Frederick Schmidt: 3 Reasons Why Immortality Isn’t Everything It’s Cracked Up to Be
Chinese tech giant, Huawei, is on a campaign to compete with religion beyond the grave. More accurately, I suppose, one could argue that with the company's help, the Chinese government is trying to erase the need for religious convictions by making the grave irrelevant. Or that's the conclusion reached by Catholic Theologian, Thomas Williams.
Speaking at the Consumer Electronics Show in Shanghai this week, Huawei's Kevin Ho, President of their handset products line, announced that soon children could use WeChat to communicate with grandparents whose consciousness had been downloaded onto a computer.
But Ho isn't alone. Silicon Valley's Peter Thiel of PayPal; Larry Ellison, co-founder of Oracle; and Sergey Brin, co-founder of Google, are among those who are also engaged in the quest for immortality. Though, in their case, the attitude that each corporate leader has toward religion varies a good deal. Ellison and Brin are Jews (by birth and culture, if not by conviction) and Thiel is a Christian.

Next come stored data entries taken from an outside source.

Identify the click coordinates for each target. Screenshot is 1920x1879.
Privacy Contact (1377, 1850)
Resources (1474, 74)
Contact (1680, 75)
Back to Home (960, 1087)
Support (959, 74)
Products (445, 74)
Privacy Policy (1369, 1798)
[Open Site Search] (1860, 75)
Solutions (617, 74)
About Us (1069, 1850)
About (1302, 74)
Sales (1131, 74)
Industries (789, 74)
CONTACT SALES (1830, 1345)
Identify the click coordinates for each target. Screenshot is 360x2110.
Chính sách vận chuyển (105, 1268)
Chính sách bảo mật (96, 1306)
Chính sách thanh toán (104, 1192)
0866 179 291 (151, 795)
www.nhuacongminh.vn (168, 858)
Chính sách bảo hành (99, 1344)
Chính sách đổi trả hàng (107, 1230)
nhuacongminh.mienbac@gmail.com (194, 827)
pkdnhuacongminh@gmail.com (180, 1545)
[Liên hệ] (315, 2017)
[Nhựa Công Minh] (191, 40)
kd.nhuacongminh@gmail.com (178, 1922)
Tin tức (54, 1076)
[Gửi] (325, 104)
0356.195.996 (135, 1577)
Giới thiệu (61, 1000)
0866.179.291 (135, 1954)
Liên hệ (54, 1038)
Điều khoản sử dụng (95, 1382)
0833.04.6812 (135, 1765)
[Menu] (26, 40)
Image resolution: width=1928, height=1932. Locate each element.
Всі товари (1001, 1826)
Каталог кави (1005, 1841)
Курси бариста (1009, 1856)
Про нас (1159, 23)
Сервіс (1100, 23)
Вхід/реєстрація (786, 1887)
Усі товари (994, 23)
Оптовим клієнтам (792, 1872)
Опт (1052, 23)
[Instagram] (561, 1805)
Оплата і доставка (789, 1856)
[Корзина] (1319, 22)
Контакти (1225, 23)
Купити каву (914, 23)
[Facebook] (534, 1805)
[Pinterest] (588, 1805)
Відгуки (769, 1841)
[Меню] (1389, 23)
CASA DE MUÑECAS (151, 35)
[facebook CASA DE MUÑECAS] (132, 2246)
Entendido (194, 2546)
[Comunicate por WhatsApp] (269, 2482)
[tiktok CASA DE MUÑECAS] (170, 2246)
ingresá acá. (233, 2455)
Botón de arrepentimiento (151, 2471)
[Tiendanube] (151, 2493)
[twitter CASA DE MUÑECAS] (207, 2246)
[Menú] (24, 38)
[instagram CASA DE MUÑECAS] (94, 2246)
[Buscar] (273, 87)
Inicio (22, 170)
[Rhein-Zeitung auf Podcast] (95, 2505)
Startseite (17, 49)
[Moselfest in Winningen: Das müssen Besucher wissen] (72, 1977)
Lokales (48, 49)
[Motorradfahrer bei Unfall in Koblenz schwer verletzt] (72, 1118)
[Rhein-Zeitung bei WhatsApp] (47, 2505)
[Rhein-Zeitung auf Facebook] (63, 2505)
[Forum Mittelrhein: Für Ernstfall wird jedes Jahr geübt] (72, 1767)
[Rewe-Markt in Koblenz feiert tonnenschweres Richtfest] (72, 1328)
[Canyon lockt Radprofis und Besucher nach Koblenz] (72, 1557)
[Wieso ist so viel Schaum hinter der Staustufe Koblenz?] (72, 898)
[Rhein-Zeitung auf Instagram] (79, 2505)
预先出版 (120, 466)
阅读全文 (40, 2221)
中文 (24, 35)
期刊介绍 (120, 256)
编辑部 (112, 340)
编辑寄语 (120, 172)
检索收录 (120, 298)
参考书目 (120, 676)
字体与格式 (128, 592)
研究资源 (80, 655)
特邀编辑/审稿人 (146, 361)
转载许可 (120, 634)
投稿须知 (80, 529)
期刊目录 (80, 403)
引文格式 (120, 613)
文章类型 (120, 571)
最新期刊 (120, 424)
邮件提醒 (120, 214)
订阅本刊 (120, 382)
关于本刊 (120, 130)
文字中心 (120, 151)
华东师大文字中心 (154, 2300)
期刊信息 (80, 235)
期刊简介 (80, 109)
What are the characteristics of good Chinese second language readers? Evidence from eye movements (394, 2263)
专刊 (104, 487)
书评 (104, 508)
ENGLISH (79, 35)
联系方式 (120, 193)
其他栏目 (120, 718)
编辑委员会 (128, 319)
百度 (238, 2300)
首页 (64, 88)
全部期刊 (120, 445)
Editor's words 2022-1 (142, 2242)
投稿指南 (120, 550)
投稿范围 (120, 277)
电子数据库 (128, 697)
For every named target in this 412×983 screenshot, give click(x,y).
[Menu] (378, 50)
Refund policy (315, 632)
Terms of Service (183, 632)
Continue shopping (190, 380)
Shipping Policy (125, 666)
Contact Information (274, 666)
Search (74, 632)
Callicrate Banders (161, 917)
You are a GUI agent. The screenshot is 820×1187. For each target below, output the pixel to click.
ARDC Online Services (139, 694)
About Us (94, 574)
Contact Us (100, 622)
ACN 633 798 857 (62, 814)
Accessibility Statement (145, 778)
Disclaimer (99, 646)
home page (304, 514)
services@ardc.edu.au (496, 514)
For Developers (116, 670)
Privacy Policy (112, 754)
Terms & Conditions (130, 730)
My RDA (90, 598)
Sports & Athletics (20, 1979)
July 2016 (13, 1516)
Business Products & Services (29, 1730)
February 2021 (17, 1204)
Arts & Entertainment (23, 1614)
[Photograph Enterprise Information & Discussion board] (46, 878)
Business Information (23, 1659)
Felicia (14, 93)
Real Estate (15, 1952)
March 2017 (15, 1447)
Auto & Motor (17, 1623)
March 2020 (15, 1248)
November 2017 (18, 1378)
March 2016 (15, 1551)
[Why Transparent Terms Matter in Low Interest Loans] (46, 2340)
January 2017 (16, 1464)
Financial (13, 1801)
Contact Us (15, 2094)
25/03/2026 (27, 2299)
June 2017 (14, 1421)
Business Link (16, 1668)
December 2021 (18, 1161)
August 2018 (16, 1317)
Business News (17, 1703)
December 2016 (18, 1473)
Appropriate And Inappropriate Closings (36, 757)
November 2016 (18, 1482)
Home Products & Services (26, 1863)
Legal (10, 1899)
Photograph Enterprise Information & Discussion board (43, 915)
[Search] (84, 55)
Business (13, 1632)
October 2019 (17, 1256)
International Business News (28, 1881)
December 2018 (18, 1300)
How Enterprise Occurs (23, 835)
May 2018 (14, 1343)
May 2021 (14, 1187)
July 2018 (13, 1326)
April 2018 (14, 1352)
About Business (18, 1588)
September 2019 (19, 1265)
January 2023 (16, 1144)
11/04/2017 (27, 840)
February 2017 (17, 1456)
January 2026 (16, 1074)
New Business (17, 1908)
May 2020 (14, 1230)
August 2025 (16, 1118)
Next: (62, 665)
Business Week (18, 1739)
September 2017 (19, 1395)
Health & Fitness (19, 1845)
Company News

The proposal that Mr. Ho and others are pursuing is fraught with practical and moral difficulties:
The amount of memory that is required to download the consciousness of a single human being is both vast and expensive.
The cost of the process will memorialize income differences forever, creating a world of immortals that is the province of the rich and influential.
In order to preserve the consciousness of a human being one has to make the difficult calculation entailed in deciding when to end an embodied life before a consciousness is no longer capable of chatting.
It is not clear that consciousness resides in the brain alone.
Nor is it clear what kind of life-ending crisis might ensue when a consciousness is disembodied or what kind of angst ensues when someone discovers that their "life" is at the disposal of someone else who controls the off-switch.
Whether we download our consciousness onto a computer or, as some would have it, we improve the machine that we were given at birth, what seems to be missing in the conversation is a clear understanding of what Christians believe about Resurrection and eternal life. And, when one gets clear on that topic, it becomes clear, as well, that immortality isn't all it's cracked up to be - from a Christian point of view, that is.
One, Resurrection isn't just about beating the grave. It's about the vindication of God's claim to be God. The Resurrection is, in the first place, not about what happens to us, but about the claim that God makes to be the author of life. So, at most, our fate is of a secondary nature.
Two, eternal life isn't just about longevity. In fact, longevity is not even at the center of what matters about eternal life according to the Christian tradition. It's about life in the presence of God and about an ever, deeper journey into the life of God.
Three: Because eternal life is, first and foremost, about life in the presence of God, it is also both present and future possession. That journey can and does begin now and, in the Resurrected life, finds new fulfillment. In a sense, then, our lives in these bodies are of a piece with that journey. That is why the Christian tradition understands Resurrection as bodily, individual, and recognizable.
It is also why the Incarnation figures so prominently in the church's creeds. We live, learn, and grow inside of our bodies and, by God's grace, those bodies are meant for Resurrection, not an endless, disembodied, and downloaded future.
For those who really understand their faith and what it has to tell them about the nature of life, that disembodied future holds no attraction.
We can only wish Mr. Ho well on an eternity inside his phone.